Enfant de salaud remet sur le devant de la scène ce père que l'on avait découvert complètement mythomane et incroyablement imaginatif dans Profession du père. Autant il y était présenté alors sous un jour plutôt positif, autant c'est son pendant sombre qui est exploré dans ce nouveau livre. Il paraît que ce père - mort en 2014 - ne s'était pas du tout reconnu dans le personnage à l'époque et trouvait qu'il exagérait. Que dirait-il à son fils face à un travail d'enquête documenté qui le mettrait face à la vérité historique ? C'est ce que son fils s'est plu à imaginer dans cet ouvrage autobiographique qui n'est une fiction que sur un point: Sorj Chalandon n'a pas accédé au compte-rendu du procès du père datant de 1944 en 1987, mais en 2020 et n'a pas eu la possibilité de confronter son père. Et cette confrontation, il l'imagine sur fond du procès de Klaus Barbie qu'il a couvert pour Libération, un travail pour lequel il a reçu le prix Albert Londres en 1988. Mais le reste est vrai.

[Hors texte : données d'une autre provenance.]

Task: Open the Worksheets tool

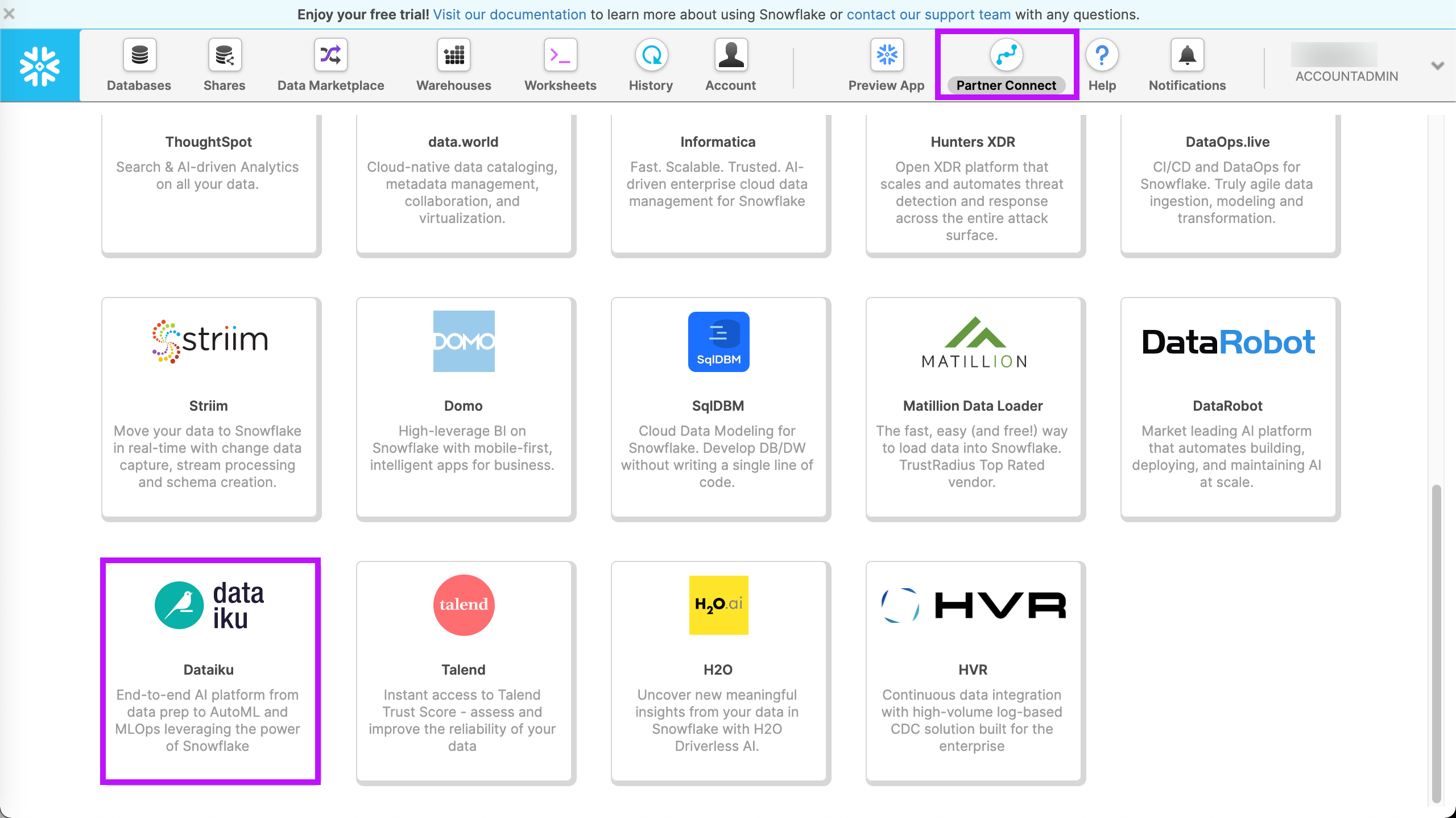Action: pyautogui.click(x=561, y=65)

Son grand-père lui avait dit à 10 ans qu'il était un enfant de salaud, qu'on l'avait vu dans les rues du village en uniforme allemand. Alimenté par l'envie de savoir s'il avait de près ou de loin participé à la rafle des enfants d'Izieu orchestrée par Barbie depuis le siège de la gestapo à Lyon, il réussit à accéder à des archives de 1944 dont il lit quelques pages chaque jour, au fur et à mesure que le procès avance. Egalement présent au procès parmi le public, se faisant passer pour un grand invalide de guerre, le père se retrouve régulièrement à rejouer en sortie de tribunal le spectacle de son passé fantasmé à un fils qui en sait chaque jour un peu plus sur lui. L'approche du livre est très forte: nous faire découvrir conjointement la version "officielle" du père de 1987, la version du père de 1944, les faits tels que relatés par le tribunal qui a failli conclure à la mort pour trahison à une voix près, en juxtaposition aux témoignages, à la gravité des faits historiques dont il est question, et aux plaidoiries. La petite histoire tissée dans la grande, les émotions d'un enfant "jeté dans la boue" mises en parallèle avec les émotions d'une population consternée par les exactions des nazis perpétrées avec la complicité de Français. Il y a les mots prononcés de manière économique des conversations père-fils, rythmées par les pensées du fils. Et il y a cette ironie omniprésente d'un père qui ne prend décidément pas cette guerre et le procès au sérieux, faisant de lui non pas un acteur des faits mais un comédien, ironie à laquelle répondent l'affliction et la frustration du fils qui connaît la vérité et voudrait l'entendre de la propre bouche de son père.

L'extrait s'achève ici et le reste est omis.